Her heart did something it had absolutely no business doing in that moment, and she was certain he had seen it... seen her chest rise sharply in that moment.

She attributed it to the performance. They were performing. That was what this was, and that was all it was, and her heart was simply caught up in the authenticity of the thing, which was, if anything, a testament to how well they were both doing.

She smiled at him. He smiled back.

Yvette made a small, involuntary sound beside her that might have been a sigh. “I mean, everyone can see the attraction between you, too,” she said. “I’m sure Alistair is just surprised. We were all surprised when we heard. But it is a good thing. Love is always a good thing.”

“I need a drink,” Alistair announced, walking away. “Possibly several.”

Yvette shook her head and took Emily’s hand again. “Pay him no mind. He is protective of those he cares about. He knows His Grace rather well, which is precisely why he is watching you both so carefully.”

“Thank you, Yvette.”

Yvette squeezed her hand once and released it, and a moment later she and Alistair had slipped back into the warm current of the evening.

The space they left behind felt suddenly quiet, despite the swell of the orchestra and the voices competing for air. Theodore didn't move. His hand remained anchored to the small of her back, the heat of his palm seeping through the layers of her gown as if he had forgotten it was there. Or, more likely, as if he simply had no intention of letting go.

They stood in silence for a few seconds, a strange, breathless pocket of time where the performance was no longer for the benefit of an audience.

Theodore turned his head slightly, his gaze dropping to hers with an intensity that made the room feel as though it were tilting.

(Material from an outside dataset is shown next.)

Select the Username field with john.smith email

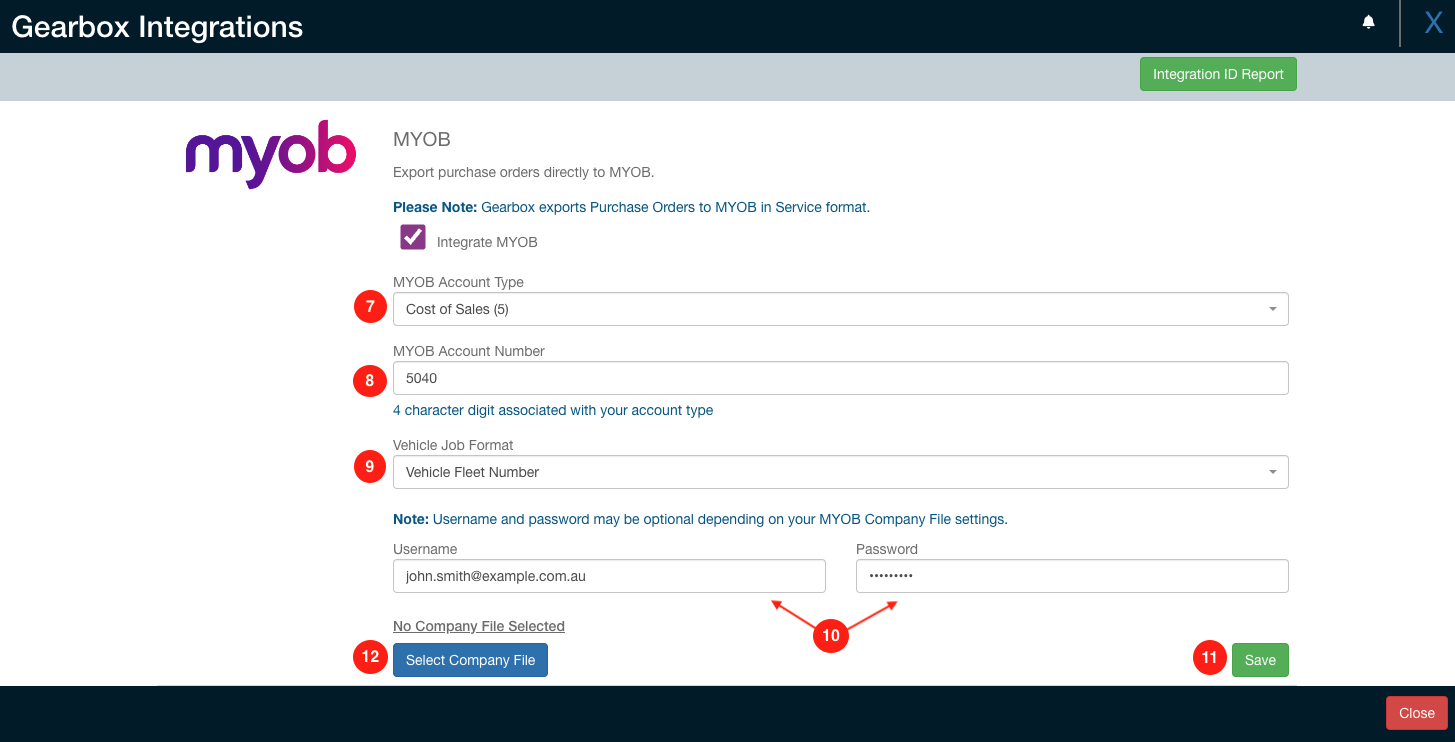[x=608, y=576]
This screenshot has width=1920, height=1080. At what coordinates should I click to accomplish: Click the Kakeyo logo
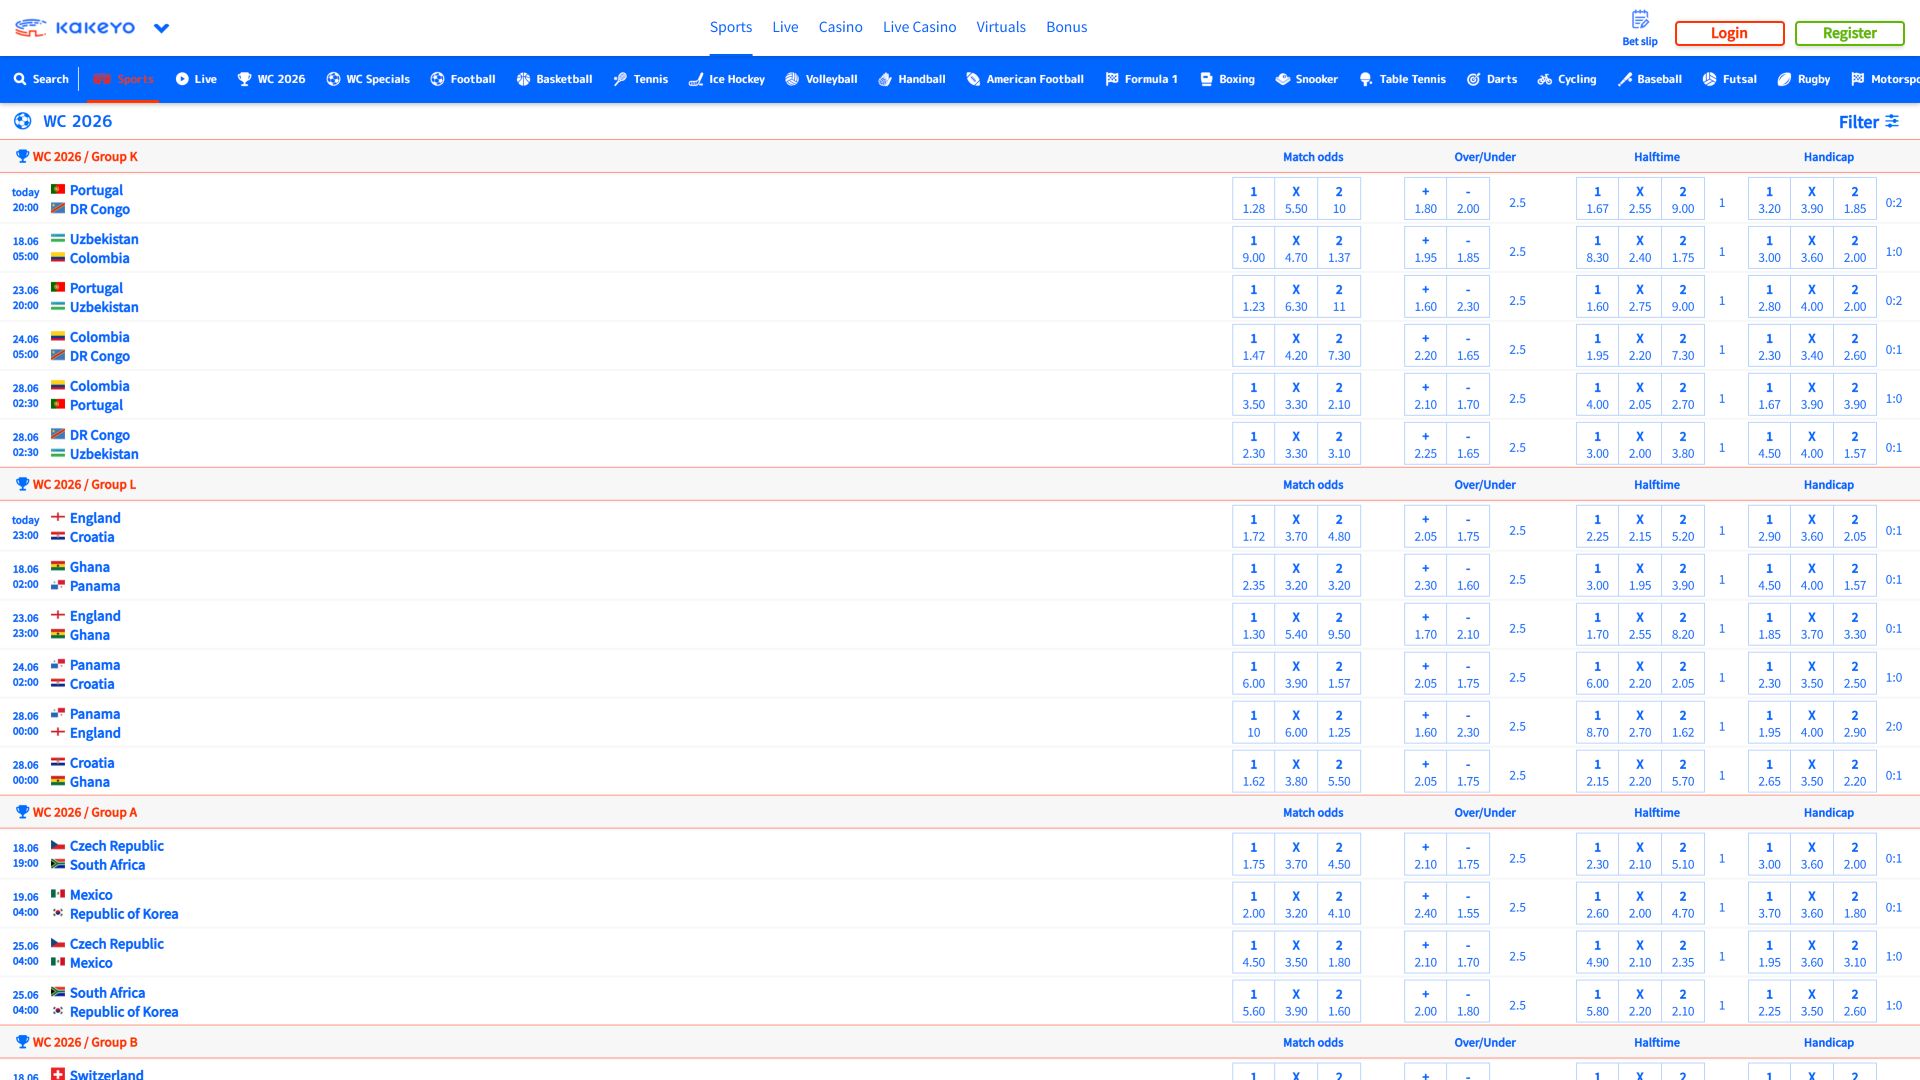(75, 28)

“One more dance,” he said. “Before the carriage is called. We should give them one final image to dismantle over their breakfast tomorrow.”

Emily looked up at him, her heart doing that inconvenient, stuttering skip again. “One more,” she agreed, her voice barely a whisper. “I suppose we must maintain the momentum.”

He offered a short, sharp nod, his fingers tightening briefly against her waist before he finally withdrew his hand. The sudden absence of his warmth felt like a draft.

“I have a few associates I must acknowledge before the night is through,” he said, stepping back. “I shall find you when the final set begins. Do try not to look so much like a woman plotting a murder in the meantime.”

“I shall do my best, Your Grace,” she retorted, though the bite was missing from her tone.

She watched him walk away, his shoulders broad as he navigated the crowd. Left alone, Emily felt the full pressure of the evening settle onto her shoulders. She stood there, her fingers tracing the spot on her ribs where his hand had been, her mind racing.

She wasn't quite certain she was capable of sustaining this. The acting, the calculated smiles, the way she had to lean into a man who was both her greatest irritant and her only hope. It was exhausting.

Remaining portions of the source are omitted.